* WHAT THE EXERCISE ASKS: Convert the listing, starting at the line that contains "This screenshot has width=1020, height=1053." and ending at the line that contains "Action: 338,198", into a Markdown table with the columns Row and Line. Leave out blank lines.

* PROVIDED INFORMATION:
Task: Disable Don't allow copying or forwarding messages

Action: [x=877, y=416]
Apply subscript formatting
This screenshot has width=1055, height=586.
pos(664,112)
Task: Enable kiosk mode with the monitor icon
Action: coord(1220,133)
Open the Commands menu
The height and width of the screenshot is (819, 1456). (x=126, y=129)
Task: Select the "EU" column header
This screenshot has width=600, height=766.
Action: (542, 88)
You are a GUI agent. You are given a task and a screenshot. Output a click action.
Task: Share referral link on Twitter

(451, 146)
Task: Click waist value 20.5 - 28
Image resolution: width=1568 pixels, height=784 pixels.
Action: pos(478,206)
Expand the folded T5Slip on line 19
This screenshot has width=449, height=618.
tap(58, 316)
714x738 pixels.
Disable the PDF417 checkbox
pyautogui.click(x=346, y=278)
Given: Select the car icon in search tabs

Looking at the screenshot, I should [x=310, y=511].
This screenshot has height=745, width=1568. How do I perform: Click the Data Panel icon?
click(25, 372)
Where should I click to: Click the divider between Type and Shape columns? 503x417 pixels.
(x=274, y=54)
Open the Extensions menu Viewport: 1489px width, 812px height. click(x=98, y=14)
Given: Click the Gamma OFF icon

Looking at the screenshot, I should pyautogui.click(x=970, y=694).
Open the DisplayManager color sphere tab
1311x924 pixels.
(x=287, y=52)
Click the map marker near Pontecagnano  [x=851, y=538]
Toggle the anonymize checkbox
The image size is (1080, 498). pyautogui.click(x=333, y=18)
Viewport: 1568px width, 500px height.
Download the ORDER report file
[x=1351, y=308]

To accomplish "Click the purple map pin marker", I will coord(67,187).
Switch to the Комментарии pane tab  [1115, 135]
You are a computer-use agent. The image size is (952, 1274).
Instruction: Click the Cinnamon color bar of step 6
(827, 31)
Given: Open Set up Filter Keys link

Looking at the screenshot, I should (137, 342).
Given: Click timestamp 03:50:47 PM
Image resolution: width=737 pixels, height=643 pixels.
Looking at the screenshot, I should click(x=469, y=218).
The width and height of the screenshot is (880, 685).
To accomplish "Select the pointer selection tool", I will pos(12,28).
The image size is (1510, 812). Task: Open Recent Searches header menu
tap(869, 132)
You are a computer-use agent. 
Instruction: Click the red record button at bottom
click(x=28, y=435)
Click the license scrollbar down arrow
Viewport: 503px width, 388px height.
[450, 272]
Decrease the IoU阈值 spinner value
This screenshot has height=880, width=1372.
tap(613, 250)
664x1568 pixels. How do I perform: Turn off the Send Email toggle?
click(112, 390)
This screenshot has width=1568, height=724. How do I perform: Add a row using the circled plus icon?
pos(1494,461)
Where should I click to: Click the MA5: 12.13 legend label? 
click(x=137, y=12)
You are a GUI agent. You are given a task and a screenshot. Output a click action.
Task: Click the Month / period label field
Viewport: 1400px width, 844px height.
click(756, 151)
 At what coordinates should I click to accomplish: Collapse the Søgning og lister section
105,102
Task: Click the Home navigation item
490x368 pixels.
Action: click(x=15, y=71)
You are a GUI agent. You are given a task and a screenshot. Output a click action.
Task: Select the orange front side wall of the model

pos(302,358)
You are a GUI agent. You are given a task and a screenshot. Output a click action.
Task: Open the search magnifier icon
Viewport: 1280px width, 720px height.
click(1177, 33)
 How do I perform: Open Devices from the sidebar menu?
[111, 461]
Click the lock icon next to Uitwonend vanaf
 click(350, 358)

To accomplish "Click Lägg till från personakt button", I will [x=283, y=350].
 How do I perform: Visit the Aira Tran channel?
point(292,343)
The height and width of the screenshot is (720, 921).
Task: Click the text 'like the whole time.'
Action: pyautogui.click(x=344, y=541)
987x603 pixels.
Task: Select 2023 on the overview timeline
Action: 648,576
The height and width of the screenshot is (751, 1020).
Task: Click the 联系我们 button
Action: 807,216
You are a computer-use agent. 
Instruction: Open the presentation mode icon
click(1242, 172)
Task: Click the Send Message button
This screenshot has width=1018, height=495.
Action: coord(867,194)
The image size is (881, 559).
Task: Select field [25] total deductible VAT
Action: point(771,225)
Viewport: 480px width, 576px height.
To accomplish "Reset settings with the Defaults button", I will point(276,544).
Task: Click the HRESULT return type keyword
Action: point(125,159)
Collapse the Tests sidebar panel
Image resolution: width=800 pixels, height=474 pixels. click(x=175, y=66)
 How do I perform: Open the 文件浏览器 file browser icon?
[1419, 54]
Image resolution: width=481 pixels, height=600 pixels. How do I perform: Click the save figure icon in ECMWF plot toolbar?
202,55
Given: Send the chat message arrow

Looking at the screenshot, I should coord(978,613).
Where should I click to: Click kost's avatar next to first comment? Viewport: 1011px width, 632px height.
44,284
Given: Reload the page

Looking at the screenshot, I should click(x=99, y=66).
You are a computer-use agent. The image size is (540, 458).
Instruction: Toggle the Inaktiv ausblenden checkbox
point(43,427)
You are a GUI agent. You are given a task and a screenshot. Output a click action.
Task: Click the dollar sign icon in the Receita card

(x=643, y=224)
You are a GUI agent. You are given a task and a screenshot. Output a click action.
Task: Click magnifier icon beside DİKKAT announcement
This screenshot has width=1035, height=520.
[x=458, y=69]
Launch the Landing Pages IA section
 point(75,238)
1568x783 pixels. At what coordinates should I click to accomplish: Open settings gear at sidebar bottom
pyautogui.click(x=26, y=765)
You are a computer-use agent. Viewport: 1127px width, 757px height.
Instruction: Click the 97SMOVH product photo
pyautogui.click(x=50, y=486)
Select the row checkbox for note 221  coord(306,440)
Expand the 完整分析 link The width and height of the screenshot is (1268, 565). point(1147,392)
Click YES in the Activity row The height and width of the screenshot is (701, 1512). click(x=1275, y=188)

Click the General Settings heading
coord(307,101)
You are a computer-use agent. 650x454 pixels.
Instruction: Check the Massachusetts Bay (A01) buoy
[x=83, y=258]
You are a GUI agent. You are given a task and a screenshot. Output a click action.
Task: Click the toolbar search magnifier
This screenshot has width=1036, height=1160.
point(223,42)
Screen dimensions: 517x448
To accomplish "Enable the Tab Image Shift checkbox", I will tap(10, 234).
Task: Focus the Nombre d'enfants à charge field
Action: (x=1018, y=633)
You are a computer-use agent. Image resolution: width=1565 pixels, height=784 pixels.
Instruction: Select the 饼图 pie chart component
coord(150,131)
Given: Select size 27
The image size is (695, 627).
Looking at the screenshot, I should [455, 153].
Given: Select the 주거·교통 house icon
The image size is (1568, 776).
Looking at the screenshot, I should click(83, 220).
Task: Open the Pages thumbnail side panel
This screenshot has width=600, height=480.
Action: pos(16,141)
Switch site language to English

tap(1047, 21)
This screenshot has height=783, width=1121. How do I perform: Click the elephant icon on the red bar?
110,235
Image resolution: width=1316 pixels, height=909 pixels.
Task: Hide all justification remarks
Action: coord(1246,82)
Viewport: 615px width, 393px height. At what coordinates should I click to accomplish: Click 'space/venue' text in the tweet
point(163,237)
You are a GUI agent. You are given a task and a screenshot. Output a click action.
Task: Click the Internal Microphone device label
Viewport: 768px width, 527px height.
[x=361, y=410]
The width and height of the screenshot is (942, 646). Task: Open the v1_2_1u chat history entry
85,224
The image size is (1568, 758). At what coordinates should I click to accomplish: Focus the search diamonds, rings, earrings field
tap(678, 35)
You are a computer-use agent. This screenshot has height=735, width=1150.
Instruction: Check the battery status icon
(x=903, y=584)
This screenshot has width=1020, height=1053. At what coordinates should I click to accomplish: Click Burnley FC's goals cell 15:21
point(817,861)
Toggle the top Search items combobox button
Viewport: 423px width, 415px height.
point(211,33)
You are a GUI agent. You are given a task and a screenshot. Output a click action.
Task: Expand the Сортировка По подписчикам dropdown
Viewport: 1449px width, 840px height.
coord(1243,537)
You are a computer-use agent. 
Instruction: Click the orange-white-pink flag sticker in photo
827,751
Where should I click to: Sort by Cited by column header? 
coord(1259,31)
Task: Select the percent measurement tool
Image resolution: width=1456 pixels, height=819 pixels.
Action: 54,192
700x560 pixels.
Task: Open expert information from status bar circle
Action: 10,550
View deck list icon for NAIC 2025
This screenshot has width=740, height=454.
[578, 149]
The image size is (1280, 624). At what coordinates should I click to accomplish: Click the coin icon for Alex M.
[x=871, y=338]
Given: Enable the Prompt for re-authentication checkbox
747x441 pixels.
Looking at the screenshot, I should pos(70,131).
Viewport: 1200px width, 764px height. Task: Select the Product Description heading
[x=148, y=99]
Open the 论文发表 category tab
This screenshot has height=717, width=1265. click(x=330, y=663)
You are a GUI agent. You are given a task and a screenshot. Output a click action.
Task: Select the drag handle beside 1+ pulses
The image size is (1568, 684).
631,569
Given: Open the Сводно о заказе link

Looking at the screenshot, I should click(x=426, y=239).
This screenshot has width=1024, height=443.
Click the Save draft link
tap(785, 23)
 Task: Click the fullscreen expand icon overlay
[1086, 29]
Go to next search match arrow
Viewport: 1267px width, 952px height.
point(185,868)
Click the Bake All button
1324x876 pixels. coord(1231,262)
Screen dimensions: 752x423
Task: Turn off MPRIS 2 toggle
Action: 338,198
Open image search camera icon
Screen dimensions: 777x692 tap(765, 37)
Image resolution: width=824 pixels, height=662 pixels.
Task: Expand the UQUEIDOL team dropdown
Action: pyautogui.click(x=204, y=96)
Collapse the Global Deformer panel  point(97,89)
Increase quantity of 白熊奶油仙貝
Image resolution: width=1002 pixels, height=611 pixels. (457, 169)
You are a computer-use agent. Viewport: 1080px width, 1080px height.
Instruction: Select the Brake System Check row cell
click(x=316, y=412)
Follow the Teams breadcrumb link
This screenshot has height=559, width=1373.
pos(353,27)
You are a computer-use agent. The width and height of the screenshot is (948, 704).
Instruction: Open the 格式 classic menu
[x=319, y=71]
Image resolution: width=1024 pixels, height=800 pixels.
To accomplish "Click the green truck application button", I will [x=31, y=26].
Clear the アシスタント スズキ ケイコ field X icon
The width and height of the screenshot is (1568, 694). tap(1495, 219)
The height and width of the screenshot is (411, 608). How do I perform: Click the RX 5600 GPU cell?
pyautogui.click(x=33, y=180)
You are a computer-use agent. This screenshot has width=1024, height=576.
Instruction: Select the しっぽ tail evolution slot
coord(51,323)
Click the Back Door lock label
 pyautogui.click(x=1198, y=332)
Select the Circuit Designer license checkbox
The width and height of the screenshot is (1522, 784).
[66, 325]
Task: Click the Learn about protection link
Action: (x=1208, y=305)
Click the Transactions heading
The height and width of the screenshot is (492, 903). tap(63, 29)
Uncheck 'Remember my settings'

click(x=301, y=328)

* ANSWER TO THIS PROBLEM:
| Row | Line |
|---|---|
| 1 | This screenshot has width=1020, height=1053. At what coordinates should I click to accomplish: Click Burnley FC's goals cell 15:21 |
| 2 | point(817,861) |
| 3 | Toggle the top Search items combobox button |
| 4 | Viewport: 423px width, 415px height. |
| 5 | point(211,33) |
| 6 | You are a GUI agent. You are given a task and a screenshot. Output a click action. |
| 7 | Task: Expand the Сортировка По подписчикам dropdown |
| 8 | Viewport: 1449px width, 840px height. |
| 9 | coord(1243,537) |
| 10 | You are a computer-use agent.  |
| 11 | Instruction: Click the orange-white-pink flag sticker in photo |
| 12 | 827,751 |
| 13 | Where should I click to: Sort by Cited by column header?  |
| 14 | coord(1259,31) |
| 15 | Task: Select the percent measurement tool |
| 16 | Image resolution: width=1456 pixels, height=819 pixels. |
| 17 | Action: 54,192 |
| 18 | 700x560 pixels. |
| 19 | Task: Open expert information from status bar circle |
| 20 | Action: 10,550 |
| 21 | View deck list icon for NAIC 2025 |
| 22 | This screenshot has width=740, height=454. |
| 23 | [578, 149] |
| 24 | The image size is (1280, 624). At what coordinates should I click to accomplish: Click the coin icon for Alex M. |
| 25 | [x=871, y=338] |
| 26 | Given: Enable the Prompt for re-authentication checkbox |
| 27 | 747x441 pixels. |
| 28 | Looking at the screenshot, I should pos(70,131). |
| 29 | Viewport: 1200px width, 764px height. Task: Select the Product Description heading |
| 30 | [x=148, y=99] |
| 31 | Open the 论文发表 category tab |
| 32 | This screenshot has height=717, width=1265. click(x=330, y=663) |
| 33 | You are a GUI agent. You are given a task and a screenshot. Output a click action. |
| 34 | Task: Select the drag handle beside 1+ pulses |
| 35 | The image size is (1568, 684). |
| 36 | 631,569 |
| 37 | Given: Open the Сводно о заказе link |
| 38 | Looking at the screenshot, I should click(x=426, y=239). |
| 39 | This screenshot has width=1024, height=443. |
| 40 | Click the Save draft link |
| 41 | tap(785, 23) |
| 42 |  Task: Click the fullscreen expand icon overlay |
| 43 | [1086, 29] |
| 44 | Go to next search match arrow |
| 45 | Viewport: 1267px width, 952px height. |
| 46 | point(185,868) |
| 47 | Click the Bake All button |
| 48 | 1324x876 pixels. coord(1231,262) |
| 49 | Screen dimensions: 752x423 |
| 50 | Task: Turn off MPRIS 2 toggle |
| 51 | Action: 338,198 |